SELECTED EXCERPT:
◇ ◇ ◇ ◇ ◇ ◇ ◇

The video was released on Friday, and they discussed climate change (of course) and science in general, including getting more young people, especially young girls and minorities, interested in the hard sciences.
Nye noted that people generally develop their lifelong passions before the age of 10, so that’s when to spur an interest in science.
The President responded that he sees how in the past, with the space program, Thomas Edison and even Benjamin Franklin with a kite, there was a cultural interest in science. Now, however, he feels that the sciences are not a priority in popular culture – although both say that’s changing.
Nye reminded the constitutional scholar that Section One, Paragraph Eight of the Constitution says: “To promote the progress of science and useful arts.” Of course, the President agreed.
Obama also made a not-so-small dig at Congress when he said that government should fund the sciences but also, “when you’re making decisions around important issues, make sure that you take science seriously.”
“When I see members of Congress,” Obama continued, “being part of the climate denier club, and basically stiff-arming what we know are facts, and not rebutting them with other facts, but rebutting them with anecdote or just being dismissive.”
“I’m not a scientist either,” added the President, “but I know a lot of scientists. I have the capacity to understand science. I have the capacity to look at facts and base conclusions on evidence.” President Obama went on to say:
“Part of shifting our political culture, I think is, we have to model for our kids that facts matter. If we know that the Everglades are starting to get salt water in them then we know that that’s going to affect the alligators and the herons and the birds in this place and ultimately going to affect our drinking water and we see the facts, we have to acknowledge those facts.”
Nye responded that as someone born in the U.S. and educated as an engineer in the U.S., he’s a patriot (yes, that word has been taken from us and it’s time to take it back), and that it’s time for the U.S. to lead in climate science.
The President responded with some ways in which the U.S. is leading, but he agreed that more needs to be done. Yet another reason to get Republicans out of government.

◇ ◇ ◇ ◇ ◇ ◇ ◇

REQUIREMENTS: In the excerpt on Obama and Nye, set down the passage word for word, beginning at the words "Nye noted that" and stopping after "say that’s changing.".

MATERIAL:
◇ ◇ ◇ ◇ ◇ ◇ ◇

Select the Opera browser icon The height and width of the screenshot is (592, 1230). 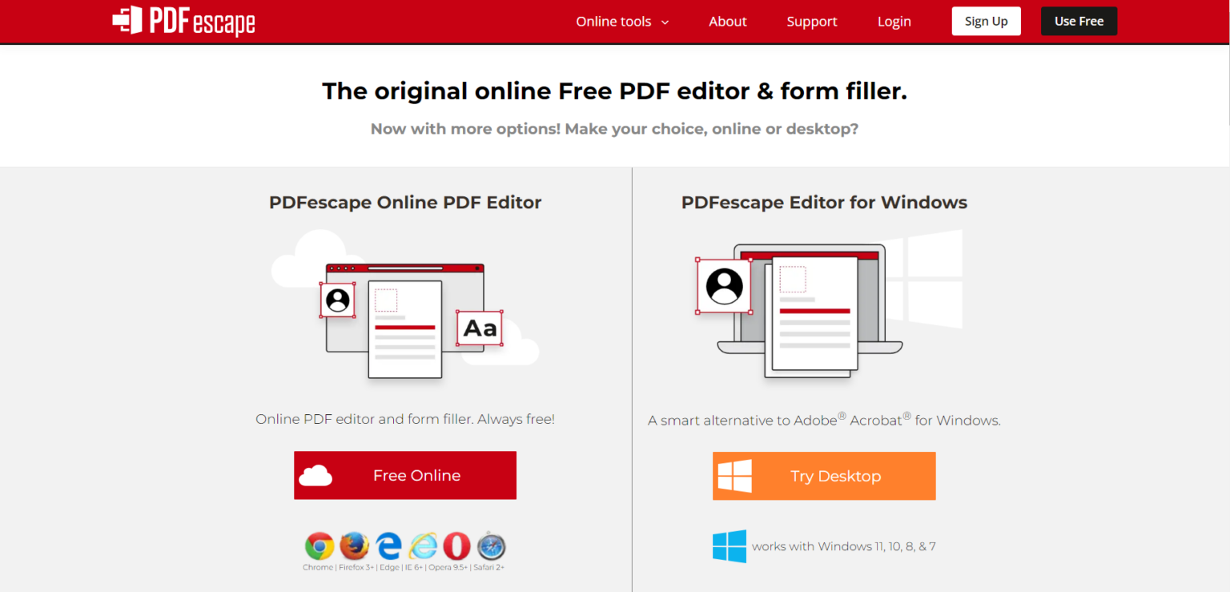pyautogui.click(x=456, y=546)
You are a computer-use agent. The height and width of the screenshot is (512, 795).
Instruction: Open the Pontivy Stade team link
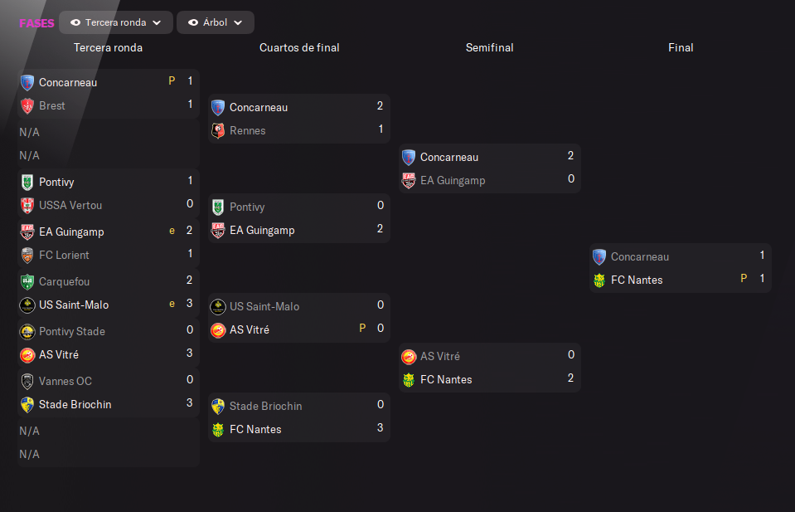point(72,331)
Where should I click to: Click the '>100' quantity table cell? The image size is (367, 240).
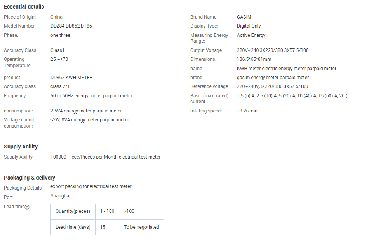point(129,211)
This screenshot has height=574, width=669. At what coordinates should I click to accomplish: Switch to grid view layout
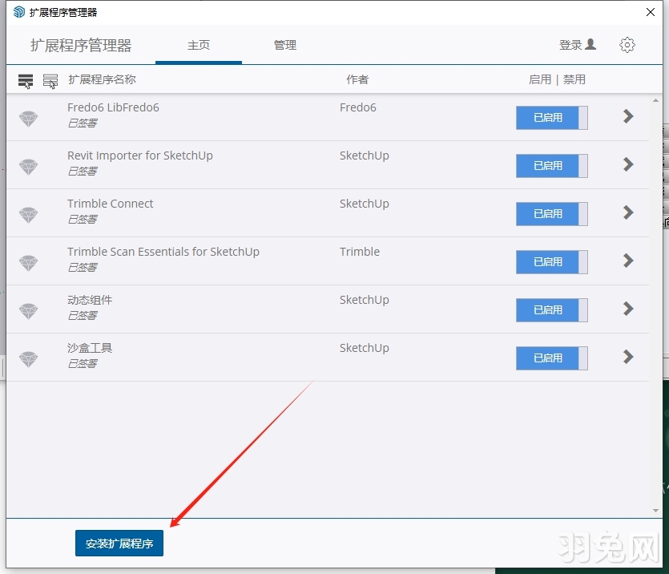pyautogui.click(x=50, y=80)
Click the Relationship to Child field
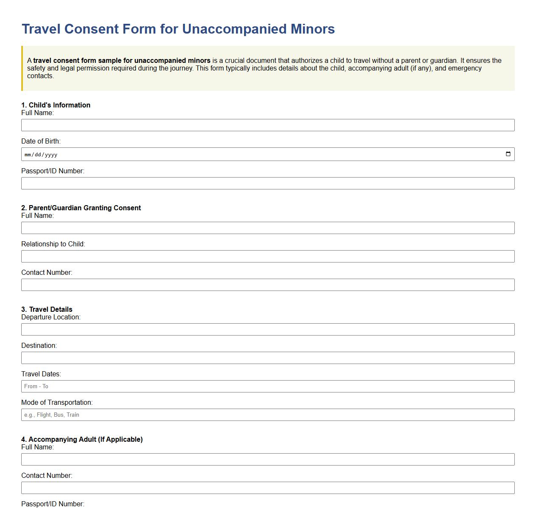536x508 pixels. (x=267, y=256)
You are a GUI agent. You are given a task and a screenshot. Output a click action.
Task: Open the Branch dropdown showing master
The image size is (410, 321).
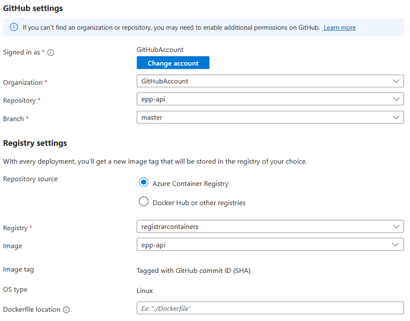click(270, 117)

◇ ◇ ◇ ◇ ◇ ◇ ◇

ANSWER BELOW:
Nye noted that people generally develop their lifelong passions before the age of 10, so that’s when to spur an interest in science.
The President responded that he sees how in the past, with the space program, Thomas Edison and even Benjamin Franklin with a kite, there was a cultural interest in science. Now, however, he feels that the sciences are not a priority in popular culture – although both say that’s changing.